I the July/August Issue of Neurology Now there was an article about Richard Cohen. Cohen was diagnosed in 1973 at the age of 25 with Multiple Sclerosis. At the time he had just landed a great job working with ABC news as an associate producer at the time of the Watergate hearings.
MS was not a mysterious disease for him to come to grips with. His mother and father both had Multiple Sclerosis.
“I don't deny that I have the illness, he says. I did for a while, and I think everybody does. But you come face to face with the symptoms soon enough. You'd be really out of touch with reality if you tried to play that game.”
“Still, what I denied then and what I deny now is the inevitability, the certainty of possible outcomes. I know I deteriorate because it's a progressive disease, but I'm not going to make assumptions about wheelchairs and not being able to go up steps and not being able to work-things like that, Cohen says.”
I read the article. I put it aside. Something intrigued me about it and at the same time I was bothered by it. I encourage you to follow the link and read it if you already haven’t.
It’s obvious that this man has had his share of health problems from having Multiple Sclerosis and has overcome many obstacles. He has also survived two bouts of colon cancer.
He also has a very supportive and successful celebrity wife, Meredith Vierra. Cohen too has enjoyed a successful career despite his health challenges.
So, I’m not proud, but honestly I have to say that if ANYTHING could make life with MS easier it would be an abundance of financial resources.
Yes, he continues to write and work and that is noble and impressive. He works because he has a passion about his work, not because he needs his income for survival. Unlike many of us the celebrity profile MS spokespeople don't have to worry about health care, insurance, paying the mortgage and being able to purchase your medications.
(Ok, pissyness aside now…I’m showing my internal dialogue that needs work: Feeling helpless about financial resources.)
He talks about a “healthy” denial…..Denying the inevitability and the certainty of possible outcomes with a progressive disease. I guess that’s as good as any Live In The Moment Philosophy. Can you really ever put that credo to task? Aren’t the inevitability's always peaking around the corners in the nooks and crannies of our lesioned minds?
The article goes on:" In the end, Cohen proves that a healthy sense of denial, no matter what the prognosis, is one way to face adversity. (Sorry, Sigmund).”
So, aren’t we talking about acceptance here? Once through all the other stages of grief we come to a place of acceptance. THEN WHAT???

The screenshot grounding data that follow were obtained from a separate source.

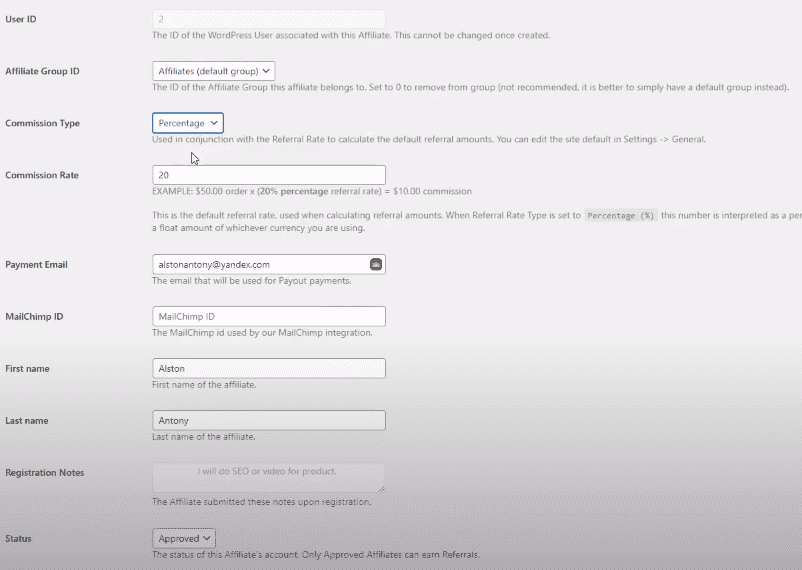Click the First name label

click(x=27, y=370)
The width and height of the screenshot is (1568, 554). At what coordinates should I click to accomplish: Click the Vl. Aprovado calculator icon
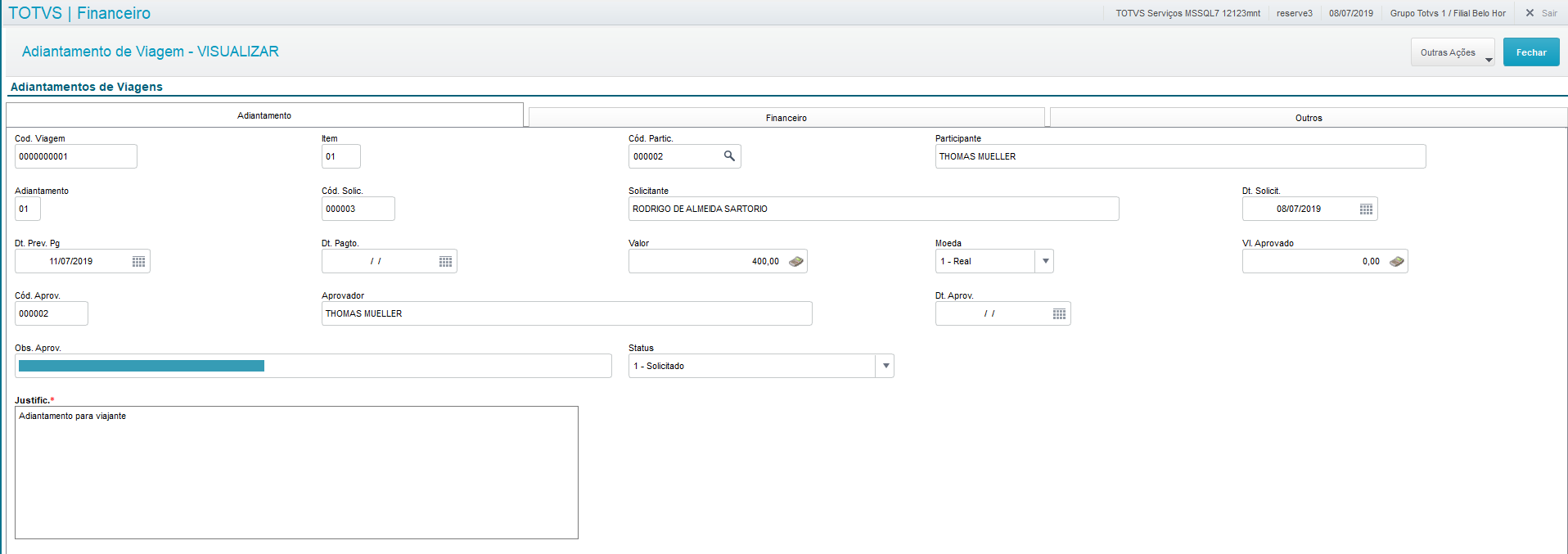(x=1396, y=262)
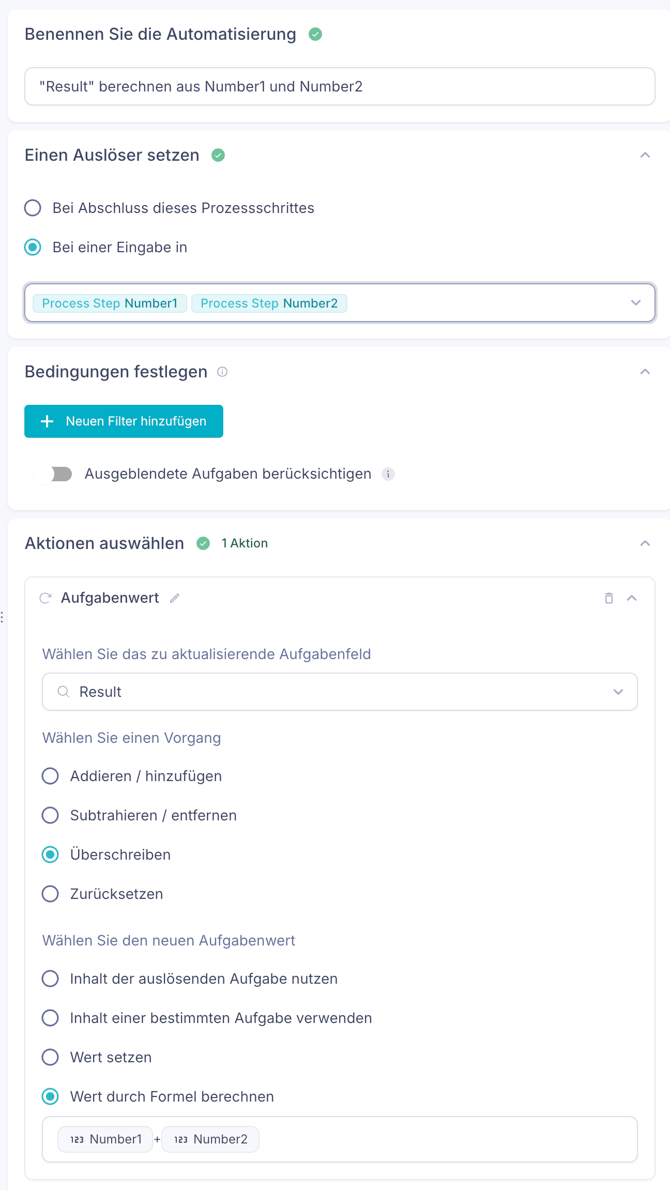Click the Number2 chip in the formula
Viewport: 670px width, 1190px height.
(210, 1139)
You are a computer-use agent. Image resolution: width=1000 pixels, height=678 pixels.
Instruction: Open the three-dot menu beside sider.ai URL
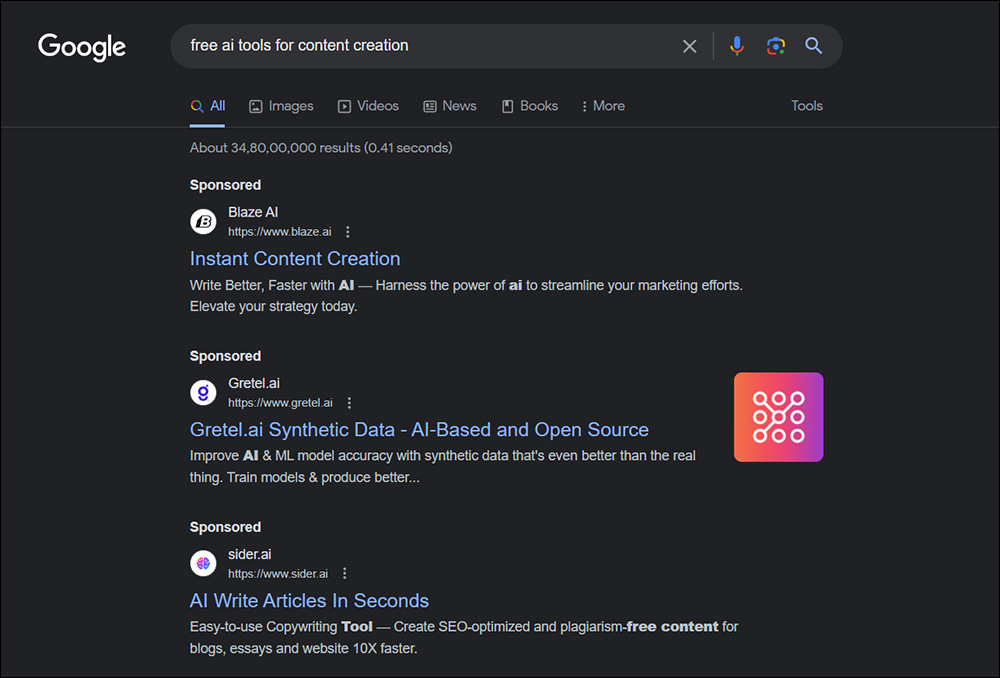coord(345,574)
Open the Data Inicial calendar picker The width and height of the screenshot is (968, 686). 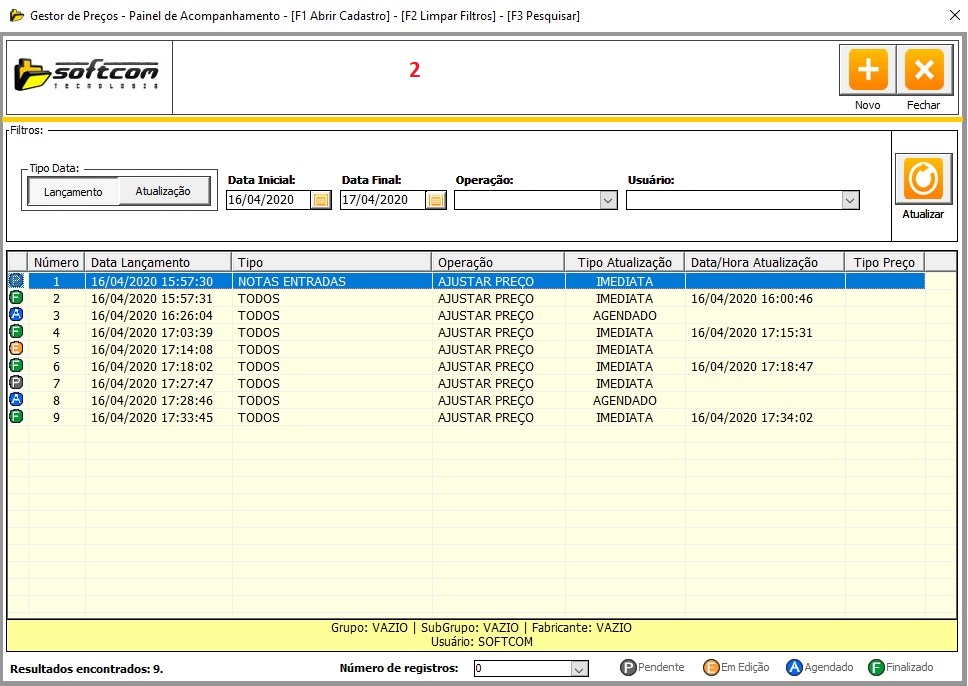point(322,200)
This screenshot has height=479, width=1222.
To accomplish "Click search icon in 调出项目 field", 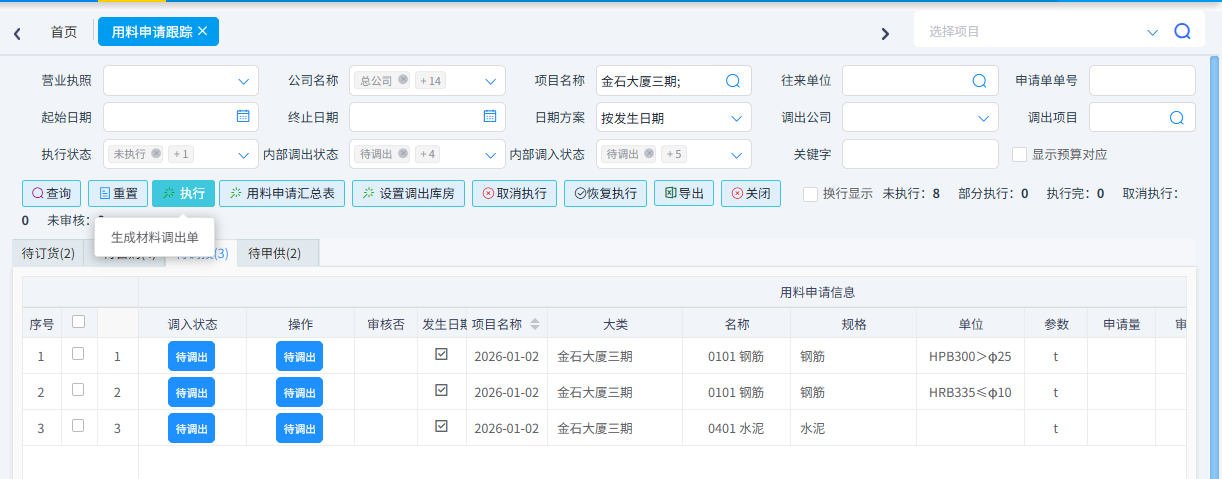I will coord(1176,117).
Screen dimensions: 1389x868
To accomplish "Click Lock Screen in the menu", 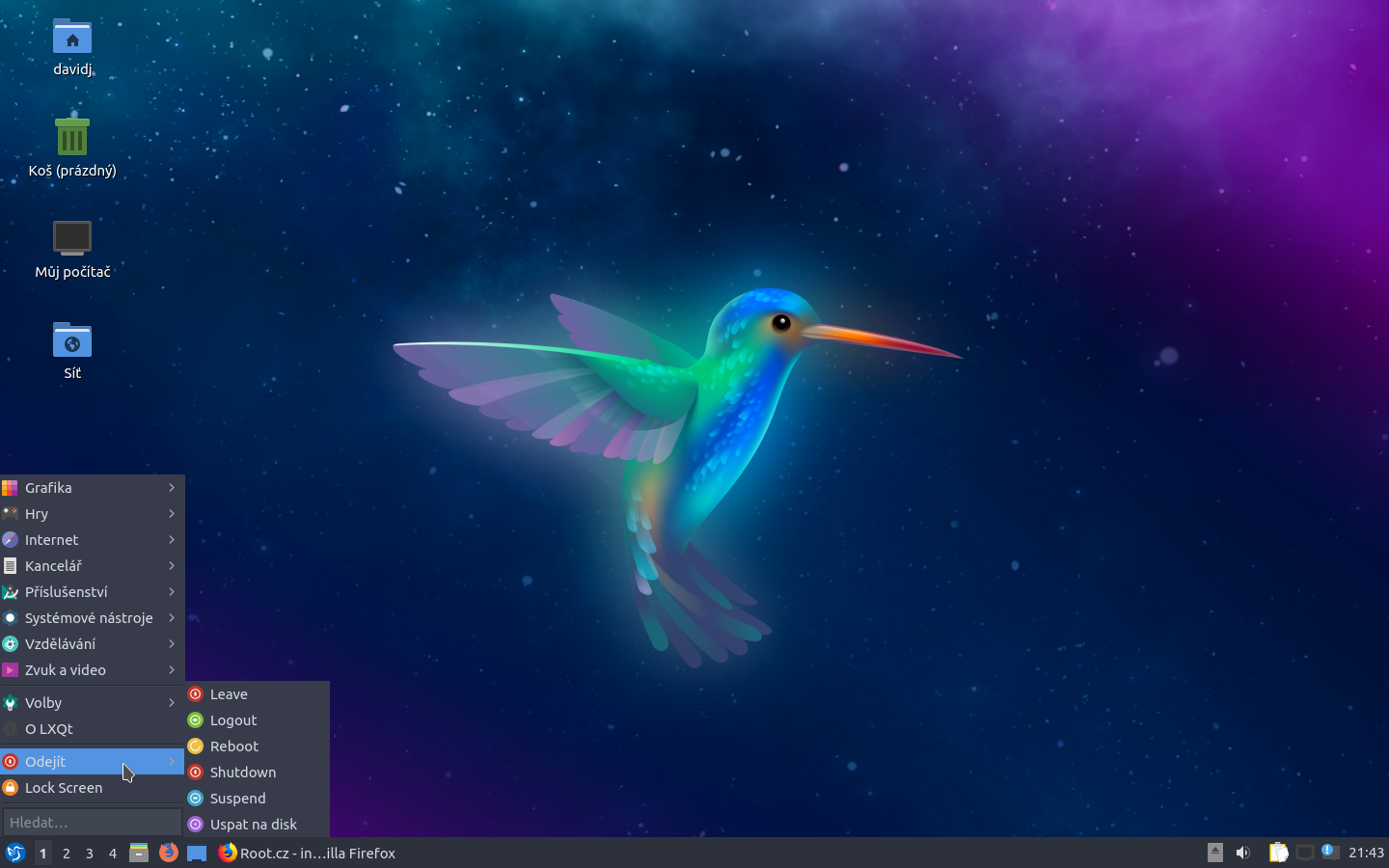I will (65, 788).
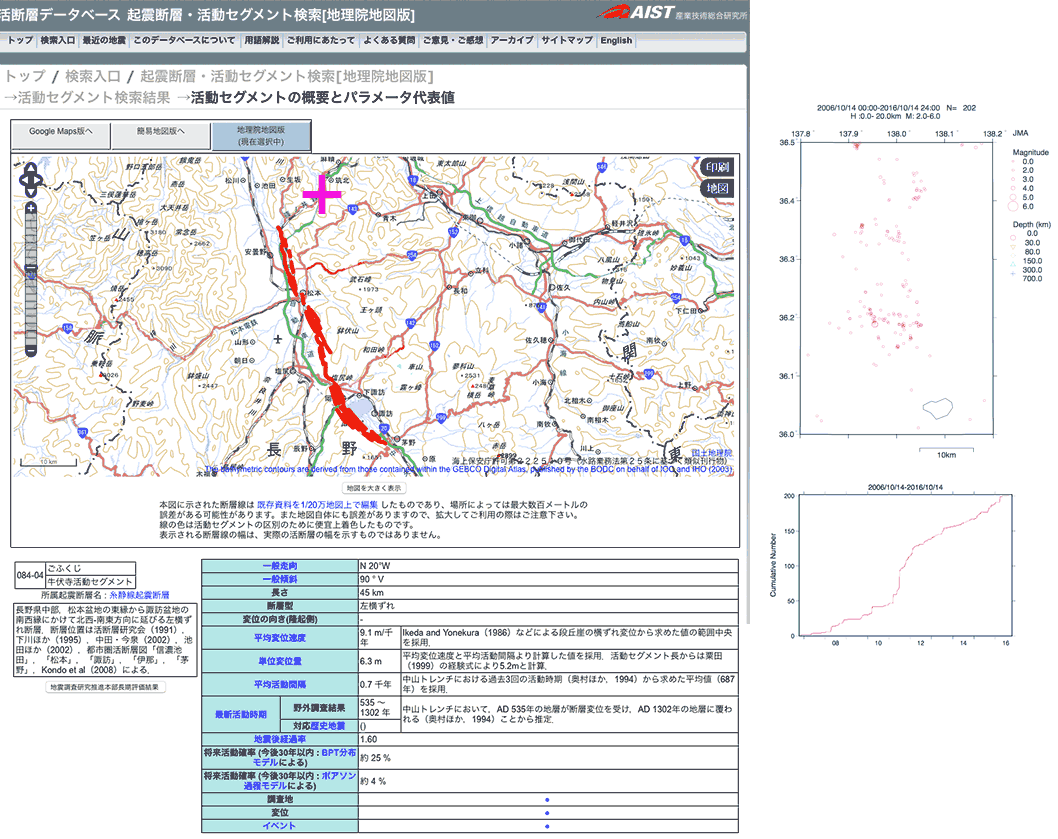This screenshot has height=839, width=1058.
Task: Click the 印刷 print button on map
Action: click(717, 167)
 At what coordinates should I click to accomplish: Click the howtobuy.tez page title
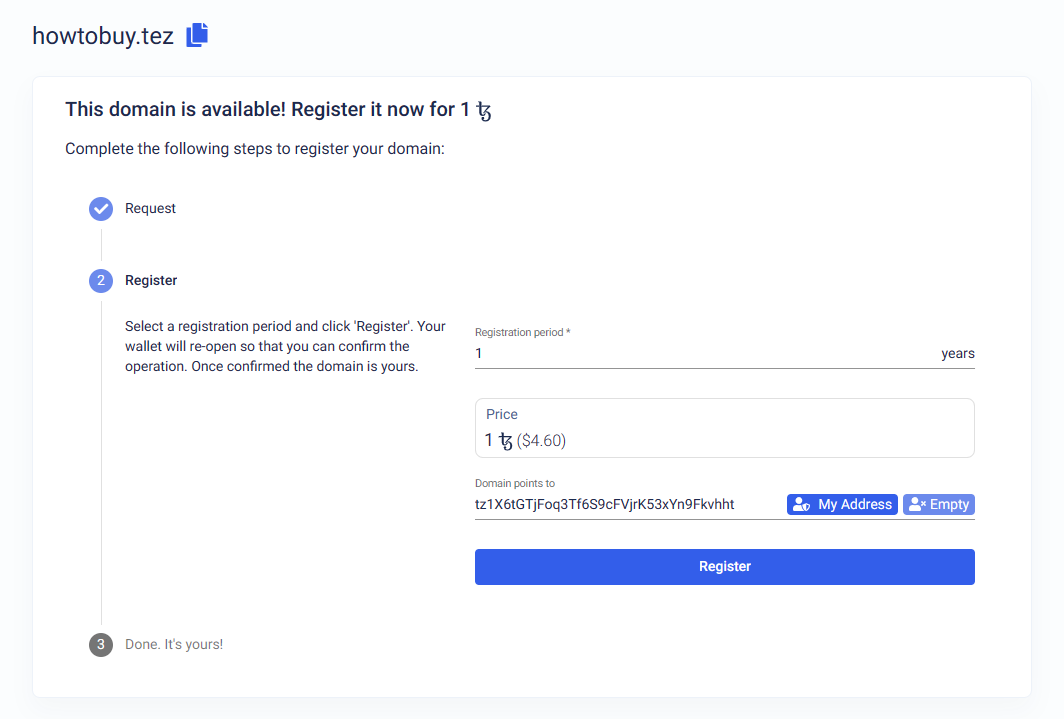click(103, 36)
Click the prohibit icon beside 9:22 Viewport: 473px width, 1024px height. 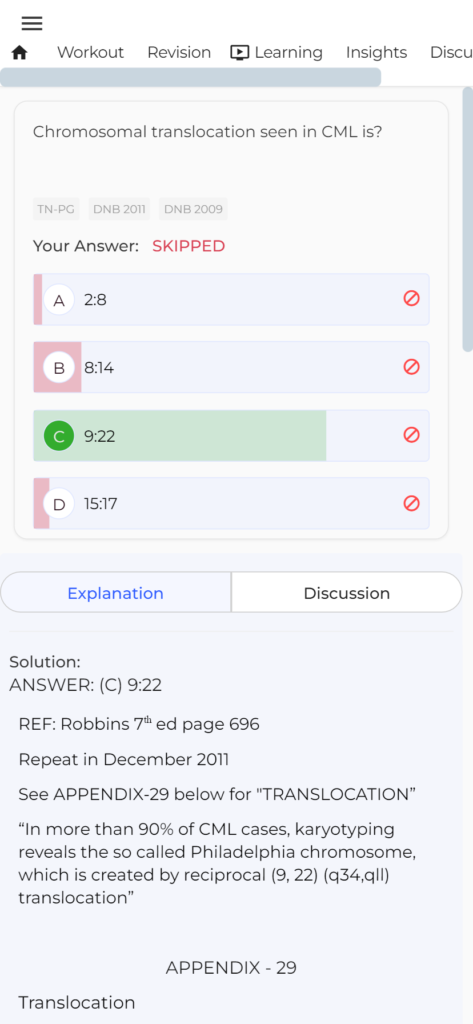coord(411,435)
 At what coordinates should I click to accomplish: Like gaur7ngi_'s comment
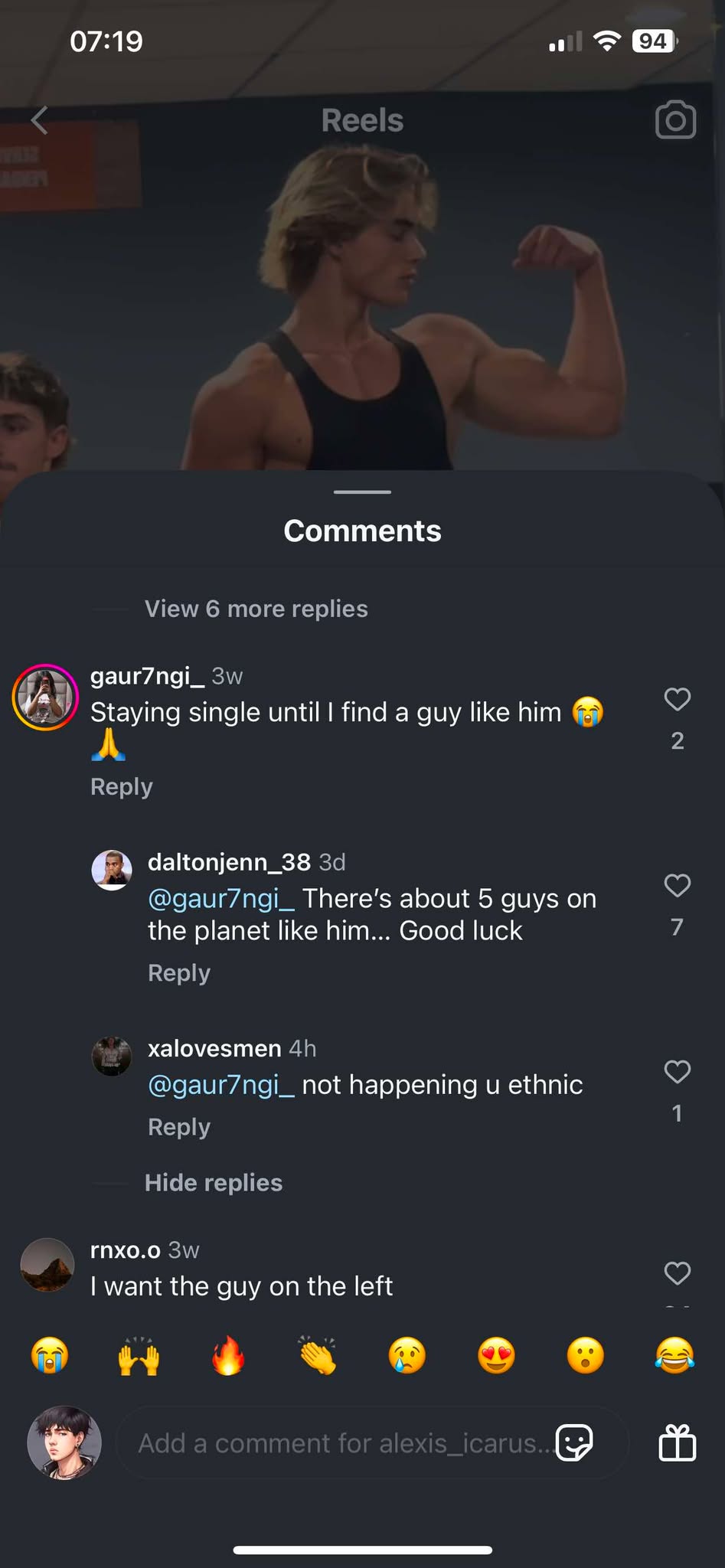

Kublar Ross wrote those stages of grief for the dying. We aren’t dying! It’s a chronic progressive disease. We get to stick around and deal with the continued punches. So we accepted IT. Every day we work through a new or recurring problem and again we do the stages and work toward Acceptance. It is what it is.
Well someone answered my question. He too read the article about Mr. Cohen and wrote a response to the editor. It made sense to me.
Patrick Jones wrote that “for people whose losses are not terminal or even immediately terminal, they often reach the Acceptance stage and then enter depression because they are at a loss at how to proceed.”
See there’s the rub that was bothering me…it was the “now what?”
He added two additional stages of grief :
I’ve been giving these two steps a lot of thought lately. Not coincidentally it being my 50th year on the planet.
- DENIAL (This isn't happening to moi!)
- ANGER (Why moi)
- BARGAINING (What If...)
- DEPRESSION (Whatever...)
- ACCEPTANCE (OH well...*blush* speech..."For this award I'd like to thank my producers...)
Patrick Jones adds:
- INTEGRATION (The challenge of meshing your new decreased abilities and capacities with who you are.
- CO-CREATION (Contribute and follow your passions and create a new path for yourself)
Apologies to Mr. Jones. I paraphrased my own interpretations based on my spiritual or lack of spiritual beliefs. Nevertheless I found much to think about. I'm working on INTEGRATION. I know my disability from MS is not who I am. I learned awhile back that I also am not what I did. I enjoyed and profited from my work as an artist/designer and I used to define myself by it.
Obviously we have to try to move past the fact that this and that keeps happening with our MS and decide what we can do, want to do, and do it. (sometime I feel like I need to do things whle I am able)
So, I can still paint, I just have new limitations...but I can still enjoy the process. Which brings me to CO-CREATION. Following my passions regardless of preconceived notions on what the end result should be. I really don't know what else I would do that has value to me.
If I don't post as often it will be because I am conserving my time and attempting to schedule myself into my life as I now know it. If I don't I surely will fall into stagnation and back to depression.